IT'S lunch hour on a Wednesday in the heart of Williamstown, and a driver is doing laps of a roundabout while talking on his mobile phone.
Two patrol cars cruise up behind him and flick the siren on.
He keeps talking.
Hello-o.
The message about not using a hand-held mobile phone while driving does not seem to be getting through.
Leading senior constables Steve Poole and Bob Pickering, of the Hobsons Bay traffic management unit, are helping drive the message home.
If a driver is so distracted he can't see two marked police cars, what hope does he have of seeing a child on the road, Leading Senior Constable Poole asks.
Between them, the two officers have been in the job for 43 years.
Leading Senior Constable Poole says his three children are never far from his mind when working.
"I've got twin boys that are 15 [on Thursday] and a daughter who's about to turn 18 in August, so she's on the road now.
"She passed me the other week when I was doing a breath-testing site. I just immediately felt old because I thought, my God, my daughter's driving.
"I've found the last few fatalities I've been to, I tend to ring my kids up as soon as I can ... even at the scene. You see how fragile life is.
"You tend to take a little bit of it home with you. Some of it strikes pretty deep."
Last Wednesday morning, our first stop is a light-industrial estate in Williamstown.
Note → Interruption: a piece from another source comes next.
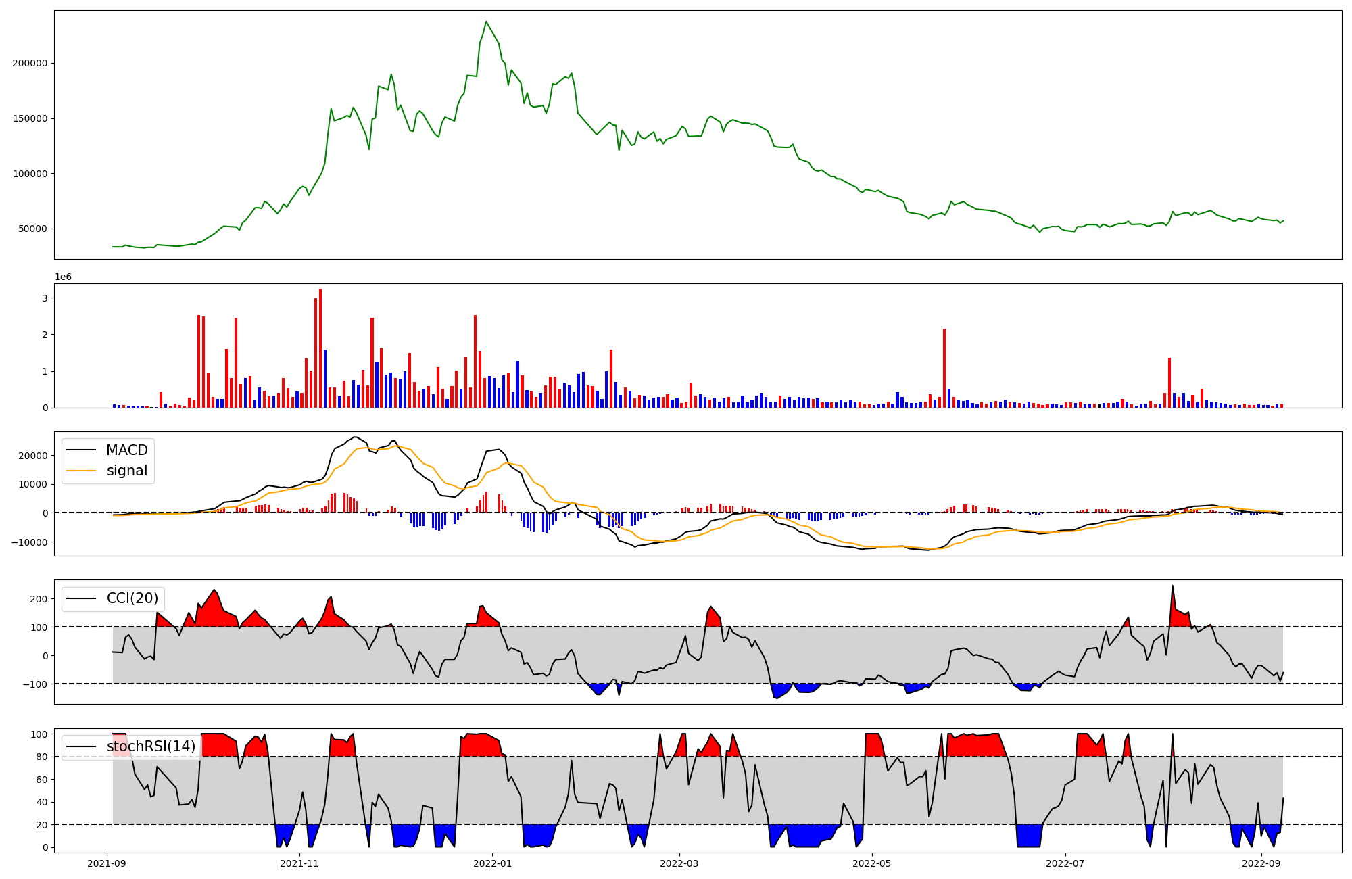
Task: Click the 2022-01 x-axis date label
Action: tap(492, 863)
Police are responding to complaints, even from hardened truckies, about the level of hoon behaviour in the vicinity of Fink and Churchill streets.
"You'll see all the evidence on the road of the burnouts and the donuts," Leading Senior Constable Poole says.
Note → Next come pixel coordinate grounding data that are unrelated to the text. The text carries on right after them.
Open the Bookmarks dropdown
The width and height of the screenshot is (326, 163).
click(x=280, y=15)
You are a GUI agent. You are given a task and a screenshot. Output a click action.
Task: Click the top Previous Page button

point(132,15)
"We've got the tyre suppliers around here that have fairly cheap re-treads. A lot of young guys are coming here to get the classic 'burnout' tyres for a cheap price.
"But we've had people's cars going into a mechanic's and all of a sudden it's doing burnouts and donuts and these poor [people] wouldn't know what's going on with their car when they drop it off.
"We've had fatals down here. A guy on a motorbike a few years ago was doing a 'mono' and somehow lost control at the very end of the street and hit himself against a piece of steel that had been sticking up out of the ground for years.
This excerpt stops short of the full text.